Since as much as 71 per cent of the funds fall in the anonymous category, it is reasonable to presume that most of this is generally “black” money, which has been earned illicitly by the donors. These are payments made by businessmen and industrialists and contractors to their favourite political parties and it is fair to presume that this is given either in the hope of securing Government contracts or as an expression of gratitude for contracts secured.

This is indeed the fountainhead of political corruption and must be addressed if the political system needs to be cleansed.  The Election Commission has suggested that the upper limit for anonymous donations be slashed to Rs2,000. Even this may provide an escape route for parties, but this suggestion can be considered to begin with. Side by side, as Zaidi has suggested, there is need for stricter norms in regard to maintenance of accounts by political parties and audit of accounts.      

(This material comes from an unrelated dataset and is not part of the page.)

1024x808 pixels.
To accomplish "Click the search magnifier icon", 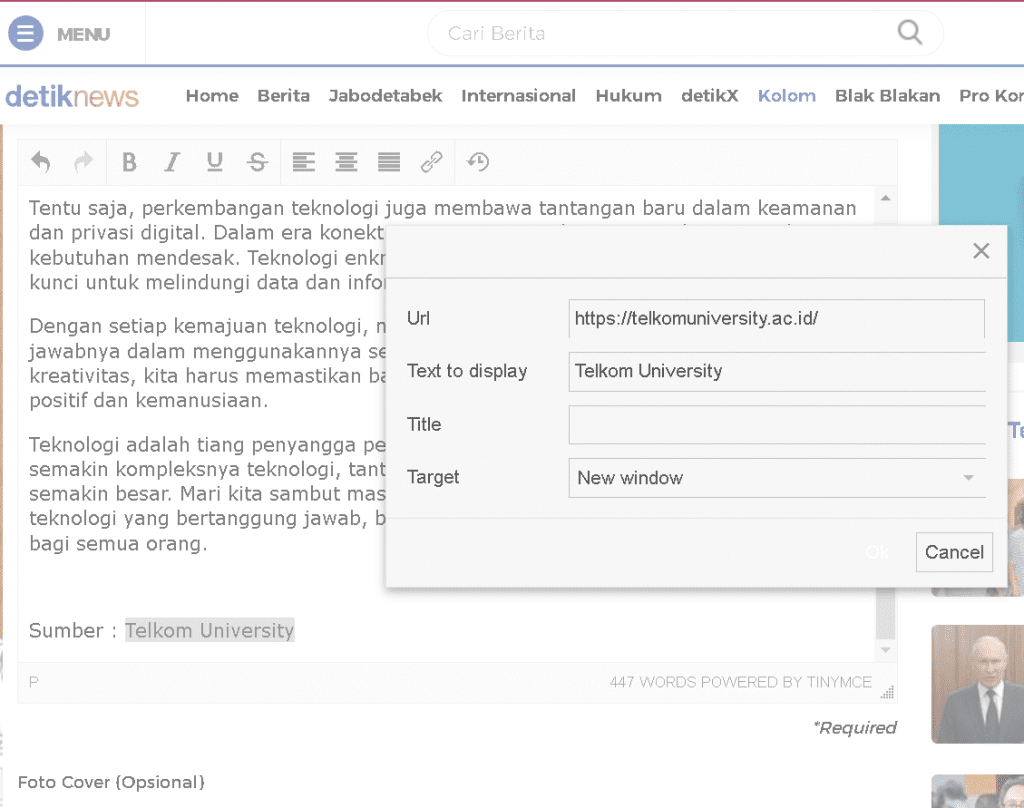I will 908,33.
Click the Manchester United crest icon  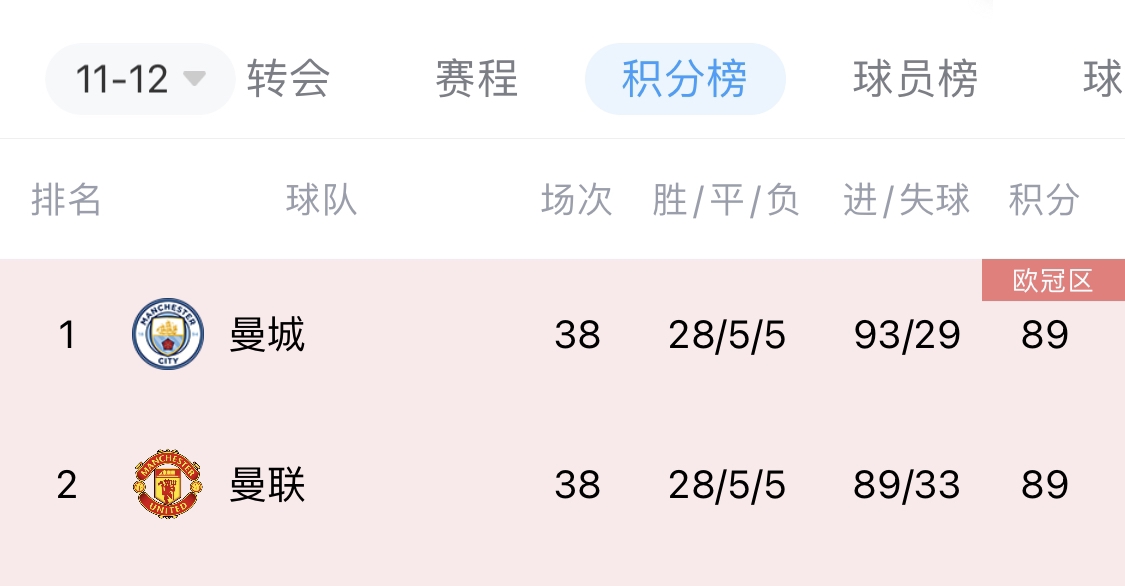tap(168, 484)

On December 31 last, the Prime Minister said political parties must respect the feelings of honest citizens and understand their anger. They must shun the “holier than thou” attitude and work towards transparency in political funding. Earlier, at a political rally in Kanpur, Modi asked the  Election Commission to pursue the issue and said whatever the outcome, the Government would take this forward.

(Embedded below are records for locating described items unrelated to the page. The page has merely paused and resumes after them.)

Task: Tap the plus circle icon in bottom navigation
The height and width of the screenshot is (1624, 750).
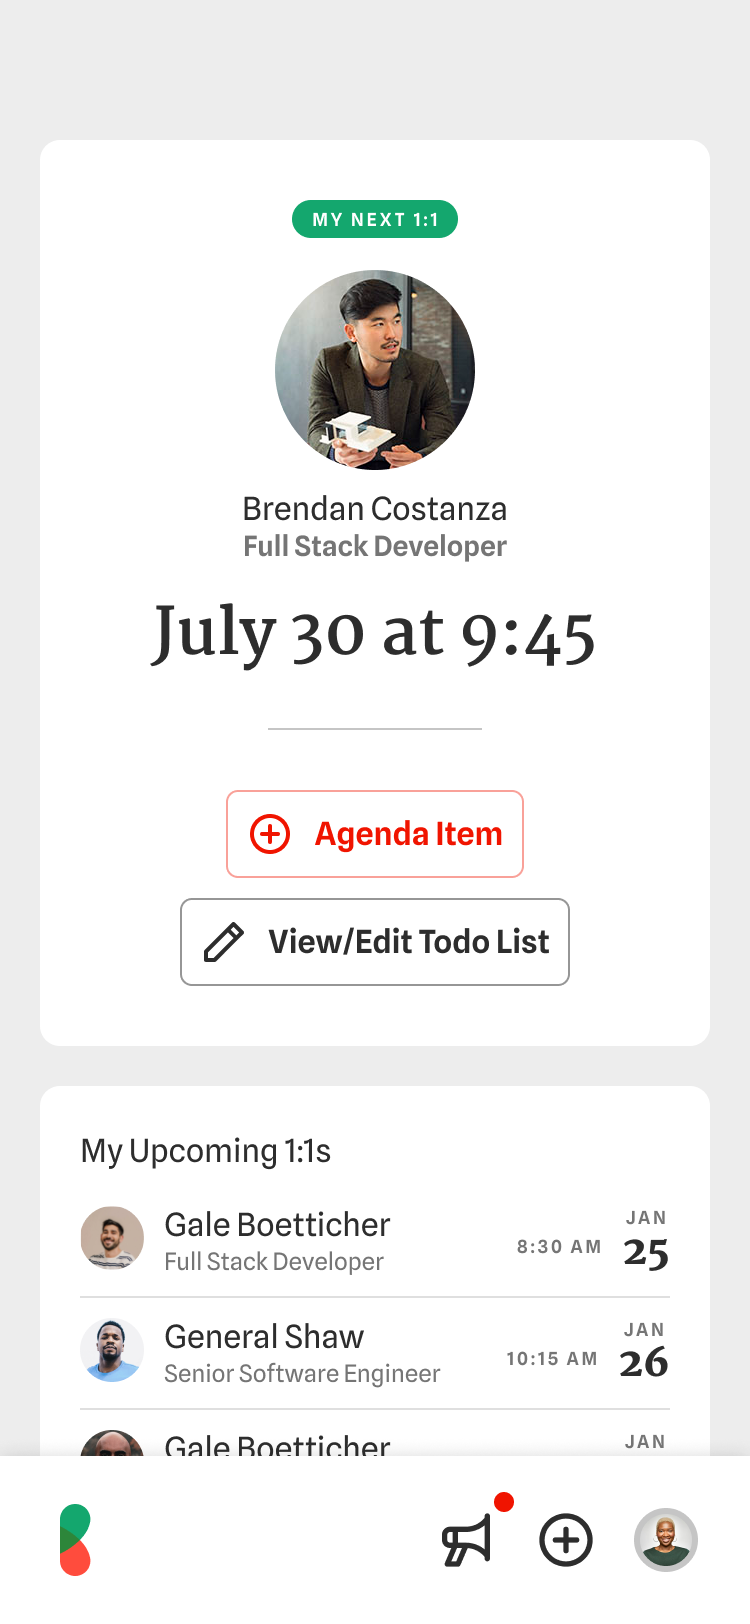Action: point(566,1540)
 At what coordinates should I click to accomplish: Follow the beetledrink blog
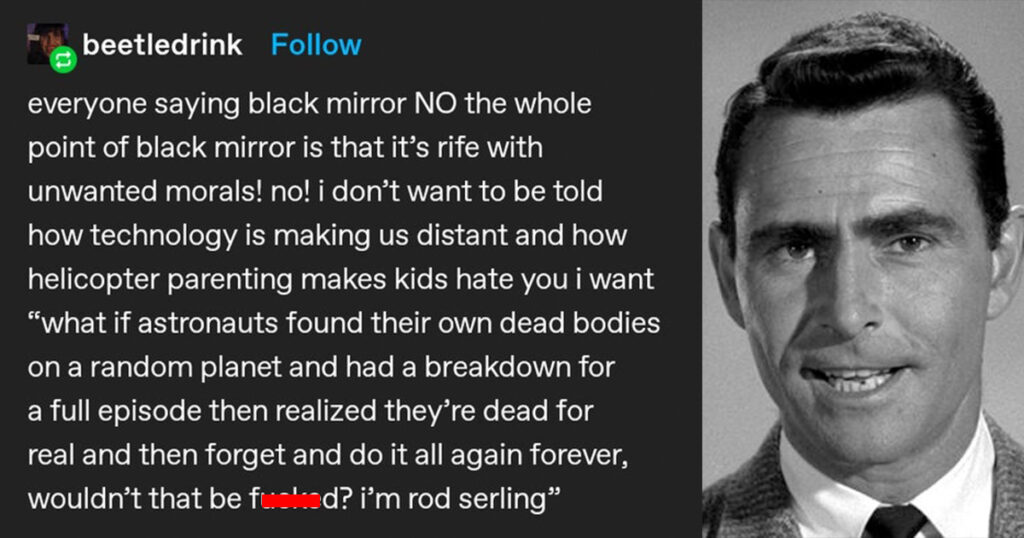coord(316,44)
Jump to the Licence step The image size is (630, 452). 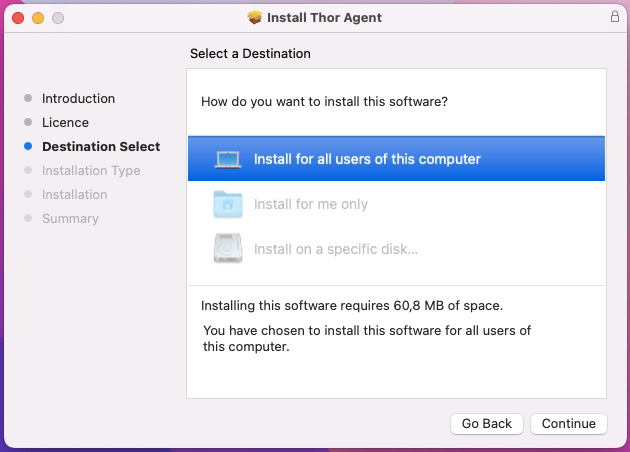point(65,123)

The Election Commission’s proposals have been received well by political parties. The Congress announced that it supported any step which increased accountability of political parties. Taken together, this should be a win-win situation because for the first time the country has a Prime Minister who is aggressively pushing for reforms to curb flow of black money into politics and this has been endorsed by all the major political parties.

Further, the Election Commission is ready with legislative measures needed to end the menace and this initiative has the fullest backing of the Law Commission and judiciary. Therefore, this is a propitious moment to strike. What are we waiting for?